● Excerpts from a dataset:
────────────────────

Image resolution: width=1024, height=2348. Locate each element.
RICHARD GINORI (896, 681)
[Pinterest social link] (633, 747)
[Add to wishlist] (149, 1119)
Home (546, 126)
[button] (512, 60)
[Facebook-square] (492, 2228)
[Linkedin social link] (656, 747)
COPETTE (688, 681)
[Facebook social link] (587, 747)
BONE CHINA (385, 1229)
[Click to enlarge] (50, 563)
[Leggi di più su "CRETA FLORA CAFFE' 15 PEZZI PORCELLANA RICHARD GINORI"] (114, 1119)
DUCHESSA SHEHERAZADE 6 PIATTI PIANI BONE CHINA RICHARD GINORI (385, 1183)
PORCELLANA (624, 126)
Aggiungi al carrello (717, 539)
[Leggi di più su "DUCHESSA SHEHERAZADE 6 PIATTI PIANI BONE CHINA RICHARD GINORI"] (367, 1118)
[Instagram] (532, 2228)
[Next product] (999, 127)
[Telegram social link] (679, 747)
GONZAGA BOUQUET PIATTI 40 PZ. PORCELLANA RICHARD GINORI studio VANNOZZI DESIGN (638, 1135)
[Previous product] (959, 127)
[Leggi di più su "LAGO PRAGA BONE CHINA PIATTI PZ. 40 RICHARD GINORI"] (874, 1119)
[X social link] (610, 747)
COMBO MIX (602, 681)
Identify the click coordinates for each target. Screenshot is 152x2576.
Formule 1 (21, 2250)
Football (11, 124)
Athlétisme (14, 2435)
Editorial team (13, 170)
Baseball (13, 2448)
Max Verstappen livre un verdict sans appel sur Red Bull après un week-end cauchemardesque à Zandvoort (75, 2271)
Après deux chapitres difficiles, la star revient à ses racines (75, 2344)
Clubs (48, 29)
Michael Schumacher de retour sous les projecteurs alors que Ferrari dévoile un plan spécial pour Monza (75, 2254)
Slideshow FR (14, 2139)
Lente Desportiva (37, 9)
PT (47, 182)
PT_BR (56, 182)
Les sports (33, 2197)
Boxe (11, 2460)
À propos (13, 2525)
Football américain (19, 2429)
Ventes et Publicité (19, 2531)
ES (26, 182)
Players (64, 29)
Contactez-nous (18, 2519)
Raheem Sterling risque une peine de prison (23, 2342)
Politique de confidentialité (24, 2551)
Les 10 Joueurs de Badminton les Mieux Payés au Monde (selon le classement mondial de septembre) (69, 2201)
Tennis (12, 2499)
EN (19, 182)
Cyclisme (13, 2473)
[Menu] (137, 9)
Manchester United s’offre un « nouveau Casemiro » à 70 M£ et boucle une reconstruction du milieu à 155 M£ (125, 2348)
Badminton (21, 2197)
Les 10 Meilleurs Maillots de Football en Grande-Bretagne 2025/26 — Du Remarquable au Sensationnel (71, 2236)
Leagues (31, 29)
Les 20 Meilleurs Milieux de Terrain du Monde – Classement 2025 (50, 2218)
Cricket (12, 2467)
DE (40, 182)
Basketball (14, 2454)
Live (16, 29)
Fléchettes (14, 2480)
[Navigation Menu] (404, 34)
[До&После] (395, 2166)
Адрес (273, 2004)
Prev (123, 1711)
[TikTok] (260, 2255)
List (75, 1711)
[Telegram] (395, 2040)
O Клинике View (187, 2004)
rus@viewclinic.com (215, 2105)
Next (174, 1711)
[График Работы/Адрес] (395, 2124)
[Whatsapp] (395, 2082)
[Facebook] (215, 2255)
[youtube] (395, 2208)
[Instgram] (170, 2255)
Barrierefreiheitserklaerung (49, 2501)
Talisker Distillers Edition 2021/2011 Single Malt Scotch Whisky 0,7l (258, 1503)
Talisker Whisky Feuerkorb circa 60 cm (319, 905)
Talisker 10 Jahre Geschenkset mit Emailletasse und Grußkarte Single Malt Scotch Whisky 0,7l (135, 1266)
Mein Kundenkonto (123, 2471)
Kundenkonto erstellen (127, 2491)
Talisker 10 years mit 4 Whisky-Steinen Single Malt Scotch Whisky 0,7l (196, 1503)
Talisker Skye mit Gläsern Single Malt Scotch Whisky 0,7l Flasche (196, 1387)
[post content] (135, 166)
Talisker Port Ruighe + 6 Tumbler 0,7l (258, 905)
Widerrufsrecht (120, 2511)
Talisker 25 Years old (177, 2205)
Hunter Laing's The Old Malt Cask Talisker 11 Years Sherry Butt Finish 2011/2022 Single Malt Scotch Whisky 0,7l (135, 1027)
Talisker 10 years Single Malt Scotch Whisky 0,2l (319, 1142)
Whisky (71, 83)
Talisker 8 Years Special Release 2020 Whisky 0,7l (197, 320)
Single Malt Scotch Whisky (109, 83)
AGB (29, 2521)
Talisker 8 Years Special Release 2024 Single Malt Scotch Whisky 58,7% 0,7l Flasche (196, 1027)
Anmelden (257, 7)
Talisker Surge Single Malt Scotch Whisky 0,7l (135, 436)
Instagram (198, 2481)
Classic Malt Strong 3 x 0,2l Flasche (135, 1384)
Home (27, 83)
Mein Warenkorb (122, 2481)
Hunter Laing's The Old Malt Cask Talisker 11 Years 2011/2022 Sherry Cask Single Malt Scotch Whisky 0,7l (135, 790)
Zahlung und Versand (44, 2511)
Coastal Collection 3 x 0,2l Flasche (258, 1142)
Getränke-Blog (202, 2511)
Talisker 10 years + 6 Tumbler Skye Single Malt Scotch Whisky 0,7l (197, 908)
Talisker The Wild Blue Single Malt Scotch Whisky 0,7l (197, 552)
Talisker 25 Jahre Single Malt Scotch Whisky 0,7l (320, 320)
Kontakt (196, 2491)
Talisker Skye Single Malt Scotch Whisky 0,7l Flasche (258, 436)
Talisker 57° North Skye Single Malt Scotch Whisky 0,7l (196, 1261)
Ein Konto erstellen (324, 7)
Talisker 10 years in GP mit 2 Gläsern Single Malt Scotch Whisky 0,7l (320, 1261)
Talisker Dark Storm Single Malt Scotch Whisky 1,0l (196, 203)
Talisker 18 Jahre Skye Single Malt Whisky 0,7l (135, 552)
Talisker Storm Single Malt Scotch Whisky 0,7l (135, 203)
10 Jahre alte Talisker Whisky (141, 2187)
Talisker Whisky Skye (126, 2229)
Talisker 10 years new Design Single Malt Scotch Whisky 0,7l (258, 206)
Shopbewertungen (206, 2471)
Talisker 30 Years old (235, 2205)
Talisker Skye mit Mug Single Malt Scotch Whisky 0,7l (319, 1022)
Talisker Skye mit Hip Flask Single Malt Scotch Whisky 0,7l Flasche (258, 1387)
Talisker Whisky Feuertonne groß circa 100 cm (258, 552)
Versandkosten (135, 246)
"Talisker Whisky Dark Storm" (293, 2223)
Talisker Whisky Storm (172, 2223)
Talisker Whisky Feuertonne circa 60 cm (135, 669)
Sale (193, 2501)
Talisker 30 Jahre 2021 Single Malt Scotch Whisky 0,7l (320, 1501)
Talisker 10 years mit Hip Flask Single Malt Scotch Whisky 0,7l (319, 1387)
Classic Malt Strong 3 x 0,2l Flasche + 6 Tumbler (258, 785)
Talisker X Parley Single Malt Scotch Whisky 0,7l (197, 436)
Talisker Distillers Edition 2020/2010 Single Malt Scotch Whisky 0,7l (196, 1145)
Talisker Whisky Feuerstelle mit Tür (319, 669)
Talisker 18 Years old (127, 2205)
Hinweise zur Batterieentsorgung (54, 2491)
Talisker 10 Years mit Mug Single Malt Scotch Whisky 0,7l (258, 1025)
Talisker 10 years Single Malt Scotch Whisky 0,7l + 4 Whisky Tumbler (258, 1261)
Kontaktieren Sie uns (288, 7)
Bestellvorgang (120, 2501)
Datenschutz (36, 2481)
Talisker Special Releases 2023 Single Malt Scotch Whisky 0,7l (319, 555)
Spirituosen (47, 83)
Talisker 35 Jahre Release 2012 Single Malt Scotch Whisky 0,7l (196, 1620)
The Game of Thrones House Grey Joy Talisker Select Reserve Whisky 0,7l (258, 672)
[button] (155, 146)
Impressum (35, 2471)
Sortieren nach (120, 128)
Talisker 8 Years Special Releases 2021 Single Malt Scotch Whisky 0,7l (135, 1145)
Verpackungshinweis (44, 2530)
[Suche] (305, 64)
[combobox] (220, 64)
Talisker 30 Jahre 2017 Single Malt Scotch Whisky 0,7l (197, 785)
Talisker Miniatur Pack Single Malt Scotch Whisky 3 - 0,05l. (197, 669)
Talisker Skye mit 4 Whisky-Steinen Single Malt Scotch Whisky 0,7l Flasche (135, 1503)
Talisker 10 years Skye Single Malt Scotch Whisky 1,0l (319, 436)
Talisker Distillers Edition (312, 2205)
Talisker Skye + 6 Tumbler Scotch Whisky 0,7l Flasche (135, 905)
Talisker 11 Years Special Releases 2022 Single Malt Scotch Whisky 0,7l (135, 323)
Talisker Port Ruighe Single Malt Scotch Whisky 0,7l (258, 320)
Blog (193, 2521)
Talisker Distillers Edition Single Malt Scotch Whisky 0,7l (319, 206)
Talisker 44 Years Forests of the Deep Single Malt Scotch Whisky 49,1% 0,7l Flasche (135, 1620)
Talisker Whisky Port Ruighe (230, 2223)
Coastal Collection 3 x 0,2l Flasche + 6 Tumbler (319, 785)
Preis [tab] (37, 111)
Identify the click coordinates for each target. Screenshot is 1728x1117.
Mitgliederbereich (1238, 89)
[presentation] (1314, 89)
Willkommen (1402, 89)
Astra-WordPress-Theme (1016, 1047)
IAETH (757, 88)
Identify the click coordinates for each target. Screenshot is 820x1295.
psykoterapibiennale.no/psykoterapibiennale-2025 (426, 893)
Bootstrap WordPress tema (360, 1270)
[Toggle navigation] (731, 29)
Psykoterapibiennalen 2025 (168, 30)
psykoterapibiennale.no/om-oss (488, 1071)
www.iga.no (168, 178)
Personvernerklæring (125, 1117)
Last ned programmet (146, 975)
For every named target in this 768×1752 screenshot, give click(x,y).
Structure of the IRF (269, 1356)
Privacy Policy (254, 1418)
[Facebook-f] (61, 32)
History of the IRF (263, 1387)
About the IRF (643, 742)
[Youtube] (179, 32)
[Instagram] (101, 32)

────────────────────

● Your task: Retype exactly, and only, the lines above from the one where "Talisker Whisky Port Ruighe (230, 2223)" occurs up to and including the one where "Structure of the IRF (269, 1356)" occurs.

● Written response:
Talisker Whisky Port Ruighe (230, 2223)
Coastal Collection 3 x 0,2l Flasche + 6 Tumbler (319, 785)
Preis [tab] (37, 111)
Identify the click coordinates for each target. Screenshot is 1728x1117.
Mitgliederbereich (1238, 89)
[presentation] (1314, 89)
Willkommen (1402, 89)
Astra-WordPress-Theme (1016, 1047)
IAETH (757, 88)
Identify the click coordinates for each target. Screenshot is 820x1295.
psykoterapibiennale.no/psykoterapibiennale-2025 (426, 893)
Bootstrap WordPress tema (360, 1270)
[Toggle navigation] (731, 29)
Psykoterapibiennalen 2025 (168, 30)
psykoterapibiennale.no/om-oss (488, 1071)
www.iga.no (168, 178)
Personvernerklæring (125, 1117)
Last ned programmet (146, 975)
For every named target in this 768×1752 screenshot, give click(x,y).
Structure of the IRF (269, 1356)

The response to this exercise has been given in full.